* [AIM OF THE EXERCISE]: Give only the number of lines in the records that include the string "heart".

Pixel coordinate grounding data
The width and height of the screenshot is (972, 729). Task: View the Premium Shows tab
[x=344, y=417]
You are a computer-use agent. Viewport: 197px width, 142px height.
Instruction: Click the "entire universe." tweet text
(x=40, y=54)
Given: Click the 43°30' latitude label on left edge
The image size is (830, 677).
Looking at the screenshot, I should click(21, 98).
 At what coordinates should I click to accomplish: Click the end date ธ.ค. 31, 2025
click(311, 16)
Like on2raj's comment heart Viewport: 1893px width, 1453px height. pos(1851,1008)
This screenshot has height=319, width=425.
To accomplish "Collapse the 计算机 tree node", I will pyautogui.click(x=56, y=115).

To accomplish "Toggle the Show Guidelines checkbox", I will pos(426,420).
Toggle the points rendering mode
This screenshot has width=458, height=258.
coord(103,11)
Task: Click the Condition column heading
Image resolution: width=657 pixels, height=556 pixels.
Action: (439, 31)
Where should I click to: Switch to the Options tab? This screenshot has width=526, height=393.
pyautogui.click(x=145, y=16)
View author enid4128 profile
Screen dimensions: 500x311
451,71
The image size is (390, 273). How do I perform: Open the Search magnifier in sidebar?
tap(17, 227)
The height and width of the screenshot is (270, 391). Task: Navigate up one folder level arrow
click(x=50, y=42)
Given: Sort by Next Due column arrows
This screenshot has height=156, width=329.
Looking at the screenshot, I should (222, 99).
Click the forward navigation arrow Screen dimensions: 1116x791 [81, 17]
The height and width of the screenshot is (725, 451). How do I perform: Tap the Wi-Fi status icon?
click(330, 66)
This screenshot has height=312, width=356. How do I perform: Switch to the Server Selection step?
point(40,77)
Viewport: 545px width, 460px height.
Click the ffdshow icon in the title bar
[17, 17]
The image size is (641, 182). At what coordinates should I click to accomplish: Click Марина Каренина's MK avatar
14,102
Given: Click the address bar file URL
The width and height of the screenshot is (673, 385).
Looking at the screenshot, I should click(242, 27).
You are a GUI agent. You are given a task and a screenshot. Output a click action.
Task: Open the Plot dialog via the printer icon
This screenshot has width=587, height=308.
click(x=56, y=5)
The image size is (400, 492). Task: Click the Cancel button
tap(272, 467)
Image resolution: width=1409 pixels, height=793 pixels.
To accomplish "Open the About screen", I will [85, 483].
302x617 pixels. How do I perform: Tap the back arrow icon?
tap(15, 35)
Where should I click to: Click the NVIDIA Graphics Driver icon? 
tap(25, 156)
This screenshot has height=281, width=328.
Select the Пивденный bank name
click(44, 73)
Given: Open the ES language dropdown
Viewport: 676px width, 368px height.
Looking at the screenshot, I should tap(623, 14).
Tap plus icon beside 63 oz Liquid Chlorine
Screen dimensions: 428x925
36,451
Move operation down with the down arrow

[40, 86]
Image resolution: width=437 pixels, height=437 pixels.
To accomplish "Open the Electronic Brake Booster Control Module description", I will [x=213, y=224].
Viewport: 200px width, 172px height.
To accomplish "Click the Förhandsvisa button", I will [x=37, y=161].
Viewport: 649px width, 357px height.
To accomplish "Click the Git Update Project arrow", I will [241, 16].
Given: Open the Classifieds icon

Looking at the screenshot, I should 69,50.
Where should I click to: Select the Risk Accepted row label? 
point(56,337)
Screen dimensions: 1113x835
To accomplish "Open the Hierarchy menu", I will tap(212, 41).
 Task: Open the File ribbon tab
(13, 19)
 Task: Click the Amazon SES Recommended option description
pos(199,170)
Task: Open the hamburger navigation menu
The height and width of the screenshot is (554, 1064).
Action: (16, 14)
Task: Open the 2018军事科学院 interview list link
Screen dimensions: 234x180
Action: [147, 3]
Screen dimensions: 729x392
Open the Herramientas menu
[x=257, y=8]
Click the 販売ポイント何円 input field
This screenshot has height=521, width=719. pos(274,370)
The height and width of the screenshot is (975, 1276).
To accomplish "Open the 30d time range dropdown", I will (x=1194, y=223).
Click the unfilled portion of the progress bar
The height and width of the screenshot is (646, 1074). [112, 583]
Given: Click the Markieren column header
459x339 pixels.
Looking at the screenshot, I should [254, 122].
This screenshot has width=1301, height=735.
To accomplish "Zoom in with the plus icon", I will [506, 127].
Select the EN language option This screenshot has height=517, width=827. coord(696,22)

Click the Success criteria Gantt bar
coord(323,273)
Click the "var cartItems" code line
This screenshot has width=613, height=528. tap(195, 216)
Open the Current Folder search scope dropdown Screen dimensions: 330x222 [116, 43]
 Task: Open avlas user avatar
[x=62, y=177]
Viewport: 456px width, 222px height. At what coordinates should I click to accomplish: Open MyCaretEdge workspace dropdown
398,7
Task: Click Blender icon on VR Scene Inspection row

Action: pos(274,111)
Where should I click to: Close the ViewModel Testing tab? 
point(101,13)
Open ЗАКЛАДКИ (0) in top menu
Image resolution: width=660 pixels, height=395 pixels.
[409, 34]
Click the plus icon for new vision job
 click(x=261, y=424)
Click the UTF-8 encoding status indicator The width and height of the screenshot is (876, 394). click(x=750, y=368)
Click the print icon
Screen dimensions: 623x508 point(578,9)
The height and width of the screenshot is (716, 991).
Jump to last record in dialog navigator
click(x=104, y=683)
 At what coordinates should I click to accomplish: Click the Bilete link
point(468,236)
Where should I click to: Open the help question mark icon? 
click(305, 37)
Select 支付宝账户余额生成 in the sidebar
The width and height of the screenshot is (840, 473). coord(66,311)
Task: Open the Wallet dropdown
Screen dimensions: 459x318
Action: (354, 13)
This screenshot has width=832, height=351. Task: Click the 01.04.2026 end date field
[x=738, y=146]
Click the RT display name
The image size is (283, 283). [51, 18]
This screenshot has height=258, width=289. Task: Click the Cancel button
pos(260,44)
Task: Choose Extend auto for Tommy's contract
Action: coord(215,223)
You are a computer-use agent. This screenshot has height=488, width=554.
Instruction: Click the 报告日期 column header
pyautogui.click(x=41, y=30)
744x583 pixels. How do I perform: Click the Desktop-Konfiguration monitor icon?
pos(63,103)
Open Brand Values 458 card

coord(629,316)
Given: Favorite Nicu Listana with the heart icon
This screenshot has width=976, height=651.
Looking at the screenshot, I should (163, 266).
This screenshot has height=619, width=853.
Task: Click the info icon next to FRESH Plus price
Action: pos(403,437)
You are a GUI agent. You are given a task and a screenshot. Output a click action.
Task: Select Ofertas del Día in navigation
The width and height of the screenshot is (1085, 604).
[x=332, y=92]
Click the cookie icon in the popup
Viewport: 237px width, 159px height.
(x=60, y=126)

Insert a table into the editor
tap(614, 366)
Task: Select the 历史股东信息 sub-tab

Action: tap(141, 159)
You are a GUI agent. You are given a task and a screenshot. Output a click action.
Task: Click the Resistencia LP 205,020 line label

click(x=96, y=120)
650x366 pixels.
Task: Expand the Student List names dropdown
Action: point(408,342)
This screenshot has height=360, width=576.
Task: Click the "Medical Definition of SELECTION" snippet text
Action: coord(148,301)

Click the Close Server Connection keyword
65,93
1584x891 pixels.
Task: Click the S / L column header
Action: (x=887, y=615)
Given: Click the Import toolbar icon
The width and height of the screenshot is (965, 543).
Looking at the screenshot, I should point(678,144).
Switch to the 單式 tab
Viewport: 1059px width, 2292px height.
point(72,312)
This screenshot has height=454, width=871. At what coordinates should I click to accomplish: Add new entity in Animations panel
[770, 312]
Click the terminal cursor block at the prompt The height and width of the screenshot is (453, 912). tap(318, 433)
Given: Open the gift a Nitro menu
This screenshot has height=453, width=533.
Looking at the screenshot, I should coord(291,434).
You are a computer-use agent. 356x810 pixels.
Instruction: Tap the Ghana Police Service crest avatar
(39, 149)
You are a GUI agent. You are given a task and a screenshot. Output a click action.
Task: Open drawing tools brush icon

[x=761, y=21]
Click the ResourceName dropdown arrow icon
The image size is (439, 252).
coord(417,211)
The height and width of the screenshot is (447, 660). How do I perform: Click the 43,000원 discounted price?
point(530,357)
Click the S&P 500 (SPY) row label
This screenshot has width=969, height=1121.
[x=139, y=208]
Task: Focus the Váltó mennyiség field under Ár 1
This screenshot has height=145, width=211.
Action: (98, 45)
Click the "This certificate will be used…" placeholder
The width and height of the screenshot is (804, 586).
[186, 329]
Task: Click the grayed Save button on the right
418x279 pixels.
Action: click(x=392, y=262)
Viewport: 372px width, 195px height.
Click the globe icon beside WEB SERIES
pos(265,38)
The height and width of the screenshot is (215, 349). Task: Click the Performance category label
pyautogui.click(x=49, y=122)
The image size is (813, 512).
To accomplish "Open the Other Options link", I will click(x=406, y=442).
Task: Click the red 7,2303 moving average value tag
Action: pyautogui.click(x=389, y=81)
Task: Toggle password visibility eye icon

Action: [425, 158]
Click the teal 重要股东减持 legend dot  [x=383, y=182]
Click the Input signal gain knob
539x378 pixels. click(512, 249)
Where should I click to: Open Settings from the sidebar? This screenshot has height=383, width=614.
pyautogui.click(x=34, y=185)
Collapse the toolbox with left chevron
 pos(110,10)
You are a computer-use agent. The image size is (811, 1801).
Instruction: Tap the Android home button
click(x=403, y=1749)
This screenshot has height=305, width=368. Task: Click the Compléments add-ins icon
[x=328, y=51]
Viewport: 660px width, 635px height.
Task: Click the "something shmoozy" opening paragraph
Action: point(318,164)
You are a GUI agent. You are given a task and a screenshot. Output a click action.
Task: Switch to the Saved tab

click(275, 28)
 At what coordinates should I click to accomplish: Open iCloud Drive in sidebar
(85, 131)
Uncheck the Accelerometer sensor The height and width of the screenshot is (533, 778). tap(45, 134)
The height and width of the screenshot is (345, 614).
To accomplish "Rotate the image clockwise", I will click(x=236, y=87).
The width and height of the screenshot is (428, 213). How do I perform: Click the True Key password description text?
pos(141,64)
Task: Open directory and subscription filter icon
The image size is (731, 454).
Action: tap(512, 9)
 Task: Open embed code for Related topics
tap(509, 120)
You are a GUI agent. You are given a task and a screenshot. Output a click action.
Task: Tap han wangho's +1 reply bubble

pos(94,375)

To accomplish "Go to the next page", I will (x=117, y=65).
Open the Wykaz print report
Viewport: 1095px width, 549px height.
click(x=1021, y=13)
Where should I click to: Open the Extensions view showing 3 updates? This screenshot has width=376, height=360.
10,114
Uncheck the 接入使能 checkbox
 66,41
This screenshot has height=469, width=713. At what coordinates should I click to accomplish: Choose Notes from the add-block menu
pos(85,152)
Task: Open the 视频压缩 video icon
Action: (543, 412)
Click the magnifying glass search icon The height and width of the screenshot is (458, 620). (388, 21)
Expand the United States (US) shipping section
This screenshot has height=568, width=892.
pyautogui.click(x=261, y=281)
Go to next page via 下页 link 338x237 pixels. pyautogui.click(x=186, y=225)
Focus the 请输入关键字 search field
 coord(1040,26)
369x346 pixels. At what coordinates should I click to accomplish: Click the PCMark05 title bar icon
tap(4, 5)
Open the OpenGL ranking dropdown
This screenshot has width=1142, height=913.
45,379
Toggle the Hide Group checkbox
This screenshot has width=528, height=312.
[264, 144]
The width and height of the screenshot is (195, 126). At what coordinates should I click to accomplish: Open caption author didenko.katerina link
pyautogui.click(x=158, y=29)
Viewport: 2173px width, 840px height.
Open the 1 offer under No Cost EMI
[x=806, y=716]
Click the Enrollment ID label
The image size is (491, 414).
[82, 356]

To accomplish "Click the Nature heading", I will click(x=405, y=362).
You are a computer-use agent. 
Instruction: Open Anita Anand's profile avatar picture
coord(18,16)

* [TASK OUTPUT]: 2